Tunable End-product Selectivity during NO3 Reduction via RuxPd100−xNPs

 • Small, 2024
Herein, aqueous nitrate (NO3) reduction is used to explore the composition-selectivity relationship of randomly alloyed ruthenium-palladium nanoparticle catalysts to provide insights into the factors that control selectivity during catalytic hydrogenation. NO3 reduction proceeds through nitrite (NO2) and then nitric oxide (NO), before diverging to form N2 gas or ammonium (NH4+). Experimental results demonstrate that end-product selectivity is dependent on both starting reagent (e.g., NO3, NO2, or NO) and catalyst composition. These results were paired with density functional theory calculations to show that end-product is controlled through a combination of the thermodynamics of the competing reduction pathways and the binding energies of initial competing species.

PdAg catalysts

Alloyed PdxAg100−xNPs as Catalysts for Nitrite Removal

 • ACS Catalysis, 2020
Alloys consisting of hydrogenation-active metals (e.g., Pd) and non-active metals (e.g., Au, Ag, Cu) can display enhanced reactivities due to ligand and ensemble effects between the metal atoms. Combining Pd with less expensive metals, such as Ag, also provides an attractive route for lowering catalyst cost.

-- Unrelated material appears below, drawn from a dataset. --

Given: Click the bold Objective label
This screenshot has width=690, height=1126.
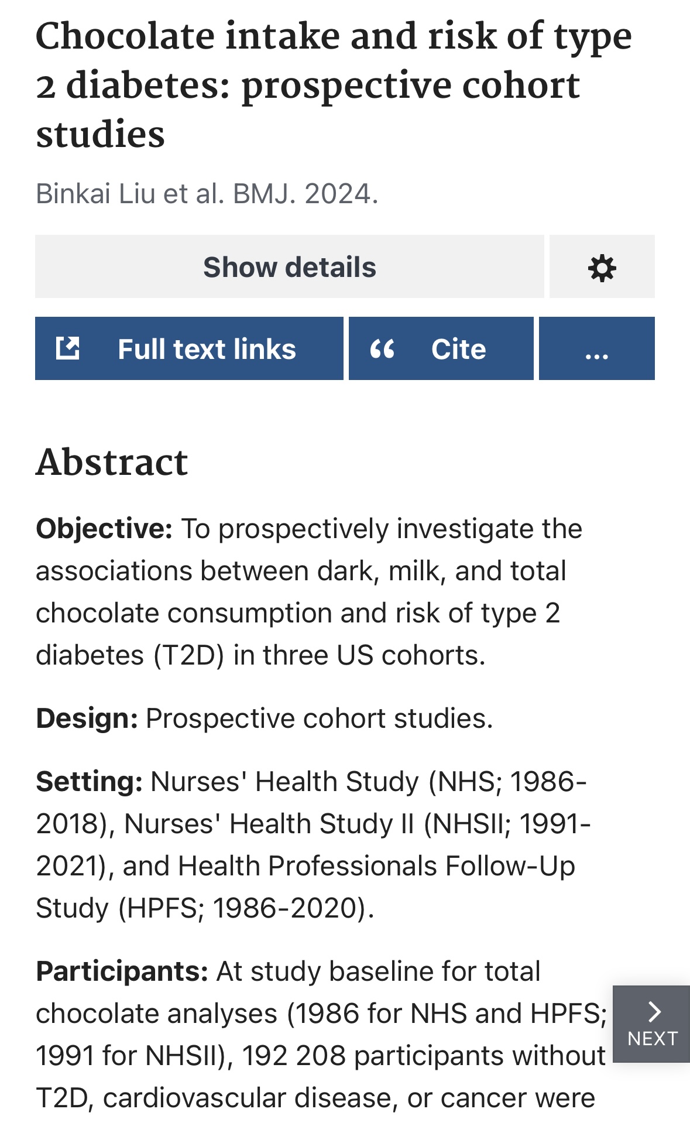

Herein, the effect of alloy composition (the value of x) on catalyst activity for the reduction of aqueous-phase nitrite (NO2) was investigated. Results showed that Pd-rich particles (i.e., high values of x) showed the highest activity for NO2 conversion, though all alloys provided enhanced cost-normalized activities when compared to monometallic Pd. Density functional theory calculations revealed that ideal surface ensembles presented by alloying Pd and Ag were responsible for optimized N binding, and eventually faster reduction rates.

PdAg synthesis

Optimization of the Synthesis of Palladium–Silver Nanoparticles

Depsite the two metals being completely miscible across the range of composition, the synthesis of palladium–silver nanoparticles (PdAgNPs) has rarely been reported. Here, the synthesis of PdAgNPs via a microwave-assisted polyol method was optimized by testing various metal precursors, addition strategies, and heating times. Previously published strategies were adapted to prevent the loss of Ag by precipitation with counter ions. The synthesis method allowed for randomly alloyed particles with finely tunable compositions. Combining Pd with Ag in catalysts represents a convenient route for reducing the amount of Pd needed in catalysts, thus reducing financial and environmental costs, and microwave-based synthesis is an ideal method that can be easily scaled.